- **Material to process**
==============================

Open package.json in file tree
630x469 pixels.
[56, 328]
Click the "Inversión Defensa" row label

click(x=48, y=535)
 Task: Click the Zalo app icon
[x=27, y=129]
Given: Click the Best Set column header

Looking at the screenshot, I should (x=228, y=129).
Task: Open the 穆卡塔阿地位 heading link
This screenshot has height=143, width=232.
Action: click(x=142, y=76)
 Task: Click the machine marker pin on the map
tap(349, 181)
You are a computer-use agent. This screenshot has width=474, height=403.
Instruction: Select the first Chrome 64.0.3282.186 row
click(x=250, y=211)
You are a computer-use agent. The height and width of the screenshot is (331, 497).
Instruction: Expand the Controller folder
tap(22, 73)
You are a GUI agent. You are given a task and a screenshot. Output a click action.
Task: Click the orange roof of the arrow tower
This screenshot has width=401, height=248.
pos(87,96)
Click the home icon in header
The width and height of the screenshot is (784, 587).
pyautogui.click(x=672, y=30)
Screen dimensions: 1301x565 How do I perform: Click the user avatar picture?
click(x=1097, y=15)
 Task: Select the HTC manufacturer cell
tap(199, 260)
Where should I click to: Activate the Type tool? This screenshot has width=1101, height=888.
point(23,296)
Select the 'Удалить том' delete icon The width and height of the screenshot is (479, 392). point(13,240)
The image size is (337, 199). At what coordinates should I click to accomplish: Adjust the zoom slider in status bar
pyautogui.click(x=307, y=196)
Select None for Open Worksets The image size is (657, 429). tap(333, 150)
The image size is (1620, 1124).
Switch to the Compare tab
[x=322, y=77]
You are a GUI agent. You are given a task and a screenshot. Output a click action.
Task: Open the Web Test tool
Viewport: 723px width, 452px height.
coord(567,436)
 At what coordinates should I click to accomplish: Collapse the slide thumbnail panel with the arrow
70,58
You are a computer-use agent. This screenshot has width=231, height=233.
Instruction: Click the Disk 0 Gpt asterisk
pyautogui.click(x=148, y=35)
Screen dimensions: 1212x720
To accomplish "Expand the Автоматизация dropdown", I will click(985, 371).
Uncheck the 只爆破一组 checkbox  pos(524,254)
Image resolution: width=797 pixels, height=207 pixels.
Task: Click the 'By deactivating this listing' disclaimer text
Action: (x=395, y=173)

==============================

- **Written exercise**
Copy all of the lines above without changing anything.

- **Written answer**
Open package.json in file tree
630x469 pixels.
[56, 328]
Click the "Inversión Defensa" row label

click(x=48, y=535)
 Task: Click the Zalo app icon
[x=27, y=129]
Given: Click the Best Set column header

Looking at the screenshot, I should (x=228, y=129).
Task: Open the 穆卡塔阿地位 heading link
This screenshot has height=143, width=232.
Action: click(x=142, y=76)
 Task: Click the machine marker pin on the map
tap(349, 181)
You are a computer-use agent. This screenshot has width=474, height=403.
Instruction: Select the first Chrome 64.0.3282.186 row
click(x=250, y=211)
You are a computer-use agent. The height and width of the screenshot is (331, 497).
Instruction: Expand the Controller folder
tap(22, 73)
You are a GUI agent. You are given a task and a screenshot. Output a click action.
Task: Click the orange roof of the arrow tower
This screenshot has width=401, height=248.
pos(87,96)
Click the home icon in header
The width and height of the screenshot is (784, 587).
pyautogui.click(x=672, y=30)
Screen dimensions: 1301x565 How do I perform: Click the user avatar picture?
click(x=1097, y=15)
 Task: Select the HTC manufacturer cell
tap(199, 260)
Where should I click to: Activate the Type tool? This screenshot has width=1101, height=888.
point(23,296)
Select the 'Удалить том' delete icon The width and height of the screenshot is (479, 392). point(13,240)
The image size is (337, 199). At what coordinates should I click to accomplish: Adjust the zoom slider in status bar
pyautogui.click(x=307, y=196)
Select None for Open Worksets The image size is (657, 429). tap(333, 150)
The image size is (1620, 1124).
Switch to the Compare tab
[x=322, y=77]
You are a GUI agent. You are given a task and a screenshot. Output a click action.
Task: Open the Web Test tool
Viewport: 723px width, 452px height.
coord(567,436)
 At what coordinates should I click to accomplish: Collapse the slide thumbnail panel with the arrow
70,58
You are a computer-use agent. This screenshot has width=231, height=233.
Instruction: Click the Disk 0 Gpt asterisk
pyautogui.click(x=148, y=35)
Screen dimensions: 1212x720
To accomplish "Expand the Автоматизация dropdown", I will click(985, 371).
Uncheck the 只爆破一组 checkbox  pos(524,254)
Image resolution: width=797 pixels, height=207 pixels.
Task: Click the 'By deactivating this listing' disclaimer text
Action: (x=395, y=173)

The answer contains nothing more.